りりなの midnight Circus
「だけどあいつだけは許せないのよ! 絶対にぶった押して謝らせてやるんだから」
アリシアは枯渇しつつある魔力を、ベルカのカートリッジで何とか増幅しその側を飛来するガジェットを一体ずつ殲滅していく。
しかし、その状況は圧倒的に不利であるに違いない。

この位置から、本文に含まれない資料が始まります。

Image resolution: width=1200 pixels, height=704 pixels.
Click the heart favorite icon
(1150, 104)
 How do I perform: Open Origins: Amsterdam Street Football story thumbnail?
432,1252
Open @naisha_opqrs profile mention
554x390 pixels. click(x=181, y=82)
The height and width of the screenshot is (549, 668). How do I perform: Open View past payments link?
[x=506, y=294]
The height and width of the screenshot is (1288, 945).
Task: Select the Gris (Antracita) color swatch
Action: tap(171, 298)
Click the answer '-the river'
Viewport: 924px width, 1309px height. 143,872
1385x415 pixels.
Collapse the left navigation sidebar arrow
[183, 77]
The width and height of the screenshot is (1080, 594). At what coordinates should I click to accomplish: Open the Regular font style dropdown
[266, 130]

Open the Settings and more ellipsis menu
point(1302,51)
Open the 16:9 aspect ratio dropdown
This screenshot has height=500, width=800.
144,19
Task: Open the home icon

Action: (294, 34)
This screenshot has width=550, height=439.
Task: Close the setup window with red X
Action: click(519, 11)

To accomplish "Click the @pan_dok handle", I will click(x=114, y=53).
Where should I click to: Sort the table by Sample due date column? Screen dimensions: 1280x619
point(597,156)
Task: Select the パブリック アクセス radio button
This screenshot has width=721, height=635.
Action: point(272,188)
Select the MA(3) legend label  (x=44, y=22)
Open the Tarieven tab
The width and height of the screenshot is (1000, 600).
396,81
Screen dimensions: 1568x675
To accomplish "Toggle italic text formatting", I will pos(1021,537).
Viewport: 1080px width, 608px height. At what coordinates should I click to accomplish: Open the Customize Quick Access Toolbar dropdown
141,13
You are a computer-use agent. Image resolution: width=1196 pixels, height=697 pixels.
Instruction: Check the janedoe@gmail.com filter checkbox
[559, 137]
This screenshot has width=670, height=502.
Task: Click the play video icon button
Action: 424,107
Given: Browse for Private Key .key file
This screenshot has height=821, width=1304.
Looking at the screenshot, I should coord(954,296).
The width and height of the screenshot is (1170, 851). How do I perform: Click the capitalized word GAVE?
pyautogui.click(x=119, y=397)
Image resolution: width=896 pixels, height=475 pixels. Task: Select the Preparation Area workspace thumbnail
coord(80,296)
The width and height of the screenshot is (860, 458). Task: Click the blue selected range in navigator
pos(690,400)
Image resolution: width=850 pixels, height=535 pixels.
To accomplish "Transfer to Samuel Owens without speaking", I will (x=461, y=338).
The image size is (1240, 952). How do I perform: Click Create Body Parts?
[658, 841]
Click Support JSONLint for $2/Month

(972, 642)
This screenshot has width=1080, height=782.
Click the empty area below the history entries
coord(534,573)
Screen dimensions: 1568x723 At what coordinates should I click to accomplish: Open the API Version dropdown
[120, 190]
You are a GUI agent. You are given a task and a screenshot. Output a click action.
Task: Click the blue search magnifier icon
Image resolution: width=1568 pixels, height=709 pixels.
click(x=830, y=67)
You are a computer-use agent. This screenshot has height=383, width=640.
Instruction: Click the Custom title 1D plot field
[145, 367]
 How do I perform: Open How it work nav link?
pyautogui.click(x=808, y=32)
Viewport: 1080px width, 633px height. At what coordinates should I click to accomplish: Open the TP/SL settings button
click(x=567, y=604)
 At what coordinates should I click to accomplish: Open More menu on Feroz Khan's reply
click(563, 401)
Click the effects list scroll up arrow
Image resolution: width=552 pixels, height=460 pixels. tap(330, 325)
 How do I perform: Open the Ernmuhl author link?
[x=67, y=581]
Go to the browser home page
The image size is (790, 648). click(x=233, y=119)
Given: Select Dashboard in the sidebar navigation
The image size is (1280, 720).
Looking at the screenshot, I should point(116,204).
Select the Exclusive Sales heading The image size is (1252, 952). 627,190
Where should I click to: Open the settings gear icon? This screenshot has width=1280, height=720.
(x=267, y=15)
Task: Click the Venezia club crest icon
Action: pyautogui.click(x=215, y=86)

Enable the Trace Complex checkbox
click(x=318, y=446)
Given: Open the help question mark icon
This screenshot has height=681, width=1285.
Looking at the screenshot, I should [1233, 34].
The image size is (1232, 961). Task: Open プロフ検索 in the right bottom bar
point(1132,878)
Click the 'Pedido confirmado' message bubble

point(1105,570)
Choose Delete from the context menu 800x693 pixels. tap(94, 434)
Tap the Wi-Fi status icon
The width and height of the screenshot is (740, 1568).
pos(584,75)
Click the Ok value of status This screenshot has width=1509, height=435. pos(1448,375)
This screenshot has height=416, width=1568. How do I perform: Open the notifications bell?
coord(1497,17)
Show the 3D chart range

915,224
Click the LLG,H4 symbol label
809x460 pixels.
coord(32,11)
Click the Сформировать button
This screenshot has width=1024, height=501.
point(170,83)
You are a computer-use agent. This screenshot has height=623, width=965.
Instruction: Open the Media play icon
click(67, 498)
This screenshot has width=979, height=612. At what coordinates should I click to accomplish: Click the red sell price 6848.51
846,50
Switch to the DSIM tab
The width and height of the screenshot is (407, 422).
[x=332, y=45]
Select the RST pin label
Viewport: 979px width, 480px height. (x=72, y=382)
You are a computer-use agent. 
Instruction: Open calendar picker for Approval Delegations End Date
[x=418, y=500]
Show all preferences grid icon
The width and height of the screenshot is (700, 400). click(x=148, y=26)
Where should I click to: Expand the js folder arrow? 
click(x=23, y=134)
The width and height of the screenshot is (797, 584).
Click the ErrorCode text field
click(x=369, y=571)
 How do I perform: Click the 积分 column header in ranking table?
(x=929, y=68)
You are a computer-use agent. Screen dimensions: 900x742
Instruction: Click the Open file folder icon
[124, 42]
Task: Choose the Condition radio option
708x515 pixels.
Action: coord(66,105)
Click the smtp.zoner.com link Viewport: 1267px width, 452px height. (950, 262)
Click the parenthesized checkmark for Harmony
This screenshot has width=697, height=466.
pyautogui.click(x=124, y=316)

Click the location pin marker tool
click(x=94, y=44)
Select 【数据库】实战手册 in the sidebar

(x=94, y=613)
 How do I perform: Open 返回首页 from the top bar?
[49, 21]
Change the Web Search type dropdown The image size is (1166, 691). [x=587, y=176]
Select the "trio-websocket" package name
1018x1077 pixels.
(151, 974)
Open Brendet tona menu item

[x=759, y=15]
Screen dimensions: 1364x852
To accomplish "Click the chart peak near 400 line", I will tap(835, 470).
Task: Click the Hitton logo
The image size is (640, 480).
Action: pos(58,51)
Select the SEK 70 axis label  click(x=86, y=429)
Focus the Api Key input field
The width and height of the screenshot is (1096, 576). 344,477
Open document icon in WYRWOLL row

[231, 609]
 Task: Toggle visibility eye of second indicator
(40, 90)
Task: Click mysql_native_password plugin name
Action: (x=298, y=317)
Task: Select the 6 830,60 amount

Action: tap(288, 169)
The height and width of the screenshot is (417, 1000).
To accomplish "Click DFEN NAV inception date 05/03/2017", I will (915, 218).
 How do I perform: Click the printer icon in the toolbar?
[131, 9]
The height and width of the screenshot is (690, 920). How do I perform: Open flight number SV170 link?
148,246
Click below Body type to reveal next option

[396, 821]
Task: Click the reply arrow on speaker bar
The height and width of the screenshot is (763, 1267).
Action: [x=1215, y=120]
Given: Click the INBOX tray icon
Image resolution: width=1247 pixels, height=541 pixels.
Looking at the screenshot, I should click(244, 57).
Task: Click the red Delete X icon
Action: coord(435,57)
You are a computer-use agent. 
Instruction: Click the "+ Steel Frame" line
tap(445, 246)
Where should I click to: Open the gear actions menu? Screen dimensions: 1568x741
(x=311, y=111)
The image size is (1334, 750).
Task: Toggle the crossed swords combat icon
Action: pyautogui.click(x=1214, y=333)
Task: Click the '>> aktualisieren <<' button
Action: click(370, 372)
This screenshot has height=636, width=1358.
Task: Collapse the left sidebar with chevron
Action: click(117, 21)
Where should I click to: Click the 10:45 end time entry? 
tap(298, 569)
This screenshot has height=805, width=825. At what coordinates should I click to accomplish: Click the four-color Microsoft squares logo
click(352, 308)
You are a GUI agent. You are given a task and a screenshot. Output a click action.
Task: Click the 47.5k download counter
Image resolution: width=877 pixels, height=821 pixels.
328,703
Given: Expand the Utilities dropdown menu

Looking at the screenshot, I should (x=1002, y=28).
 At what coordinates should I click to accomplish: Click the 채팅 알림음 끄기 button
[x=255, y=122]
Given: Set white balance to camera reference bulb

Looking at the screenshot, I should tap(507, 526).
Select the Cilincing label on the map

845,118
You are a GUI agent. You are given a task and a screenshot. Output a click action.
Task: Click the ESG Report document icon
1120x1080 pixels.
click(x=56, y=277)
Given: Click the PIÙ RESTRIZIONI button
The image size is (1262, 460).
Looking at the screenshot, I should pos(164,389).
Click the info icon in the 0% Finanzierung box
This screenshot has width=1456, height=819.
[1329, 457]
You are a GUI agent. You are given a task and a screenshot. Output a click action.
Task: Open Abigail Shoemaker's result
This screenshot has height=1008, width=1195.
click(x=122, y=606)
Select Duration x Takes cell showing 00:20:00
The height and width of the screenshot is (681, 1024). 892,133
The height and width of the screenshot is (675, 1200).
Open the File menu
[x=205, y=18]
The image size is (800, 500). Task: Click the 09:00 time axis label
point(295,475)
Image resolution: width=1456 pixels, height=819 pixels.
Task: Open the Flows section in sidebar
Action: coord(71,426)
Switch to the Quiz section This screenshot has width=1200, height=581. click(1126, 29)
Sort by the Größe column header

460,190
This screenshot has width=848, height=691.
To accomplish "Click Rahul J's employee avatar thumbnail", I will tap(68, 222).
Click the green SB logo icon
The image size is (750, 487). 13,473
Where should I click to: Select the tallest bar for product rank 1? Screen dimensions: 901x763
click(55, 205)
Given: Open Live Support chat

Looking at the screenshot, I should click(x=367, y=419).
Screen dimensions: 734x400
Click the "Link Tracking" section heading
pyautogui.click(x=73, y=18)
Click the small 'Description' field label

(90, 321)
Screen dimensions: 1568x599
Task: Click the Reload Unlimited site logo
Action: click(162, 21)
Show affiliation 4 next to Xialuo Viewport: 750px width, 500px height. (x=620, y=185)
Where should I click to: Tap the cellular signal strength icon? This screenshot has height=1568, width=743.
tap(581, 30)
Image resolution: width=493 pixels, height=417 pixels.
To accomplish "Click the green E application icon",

それを俯瞰するエルンストの目にも彼らの身の振りには精彩がかけていると感じていた。
そして、エルンストは前日、レイリアと最後に交わした言葉を思い出していた。
『君にお願いがあるといった方がいいかな』
それは誰にも気がつかれてはならない、レイリアの覚悟と真意がいったい何処にあるのかを示す言葉だった。
そして、彼はそれに了承した。
エルンストは【クリミナル・エア】を構え直し、【ストライク・ビューワー】をのぞき込んだ。
その先に移るレイリアの行動は、流石に多くのガジェットと戦闘機人を操るためなのか普段とは違い、自ら積極的に動かずその場に立ち止まり射撃支援を行っているだけだった。
エルンストはついにこの時がきたと自覚し、その照準を彼の額へと会わせた。
(弾道予測)
その言葉を忠実に守り、【ストライク・ビューワー】は目標となる距離と周囲の環境をすぐさま処理し、その正しい弾頭軌跡を彼に与えた。
「レイリア。お前は、間違いなく信頼に値する人間だった」
【ストライク・ビューワー】の先に移る彼の面がエルンストへ向けられた。その表情はどこか、安心したような笑みに包まれているように感じられた。
そして、彼はその引き金を引いた。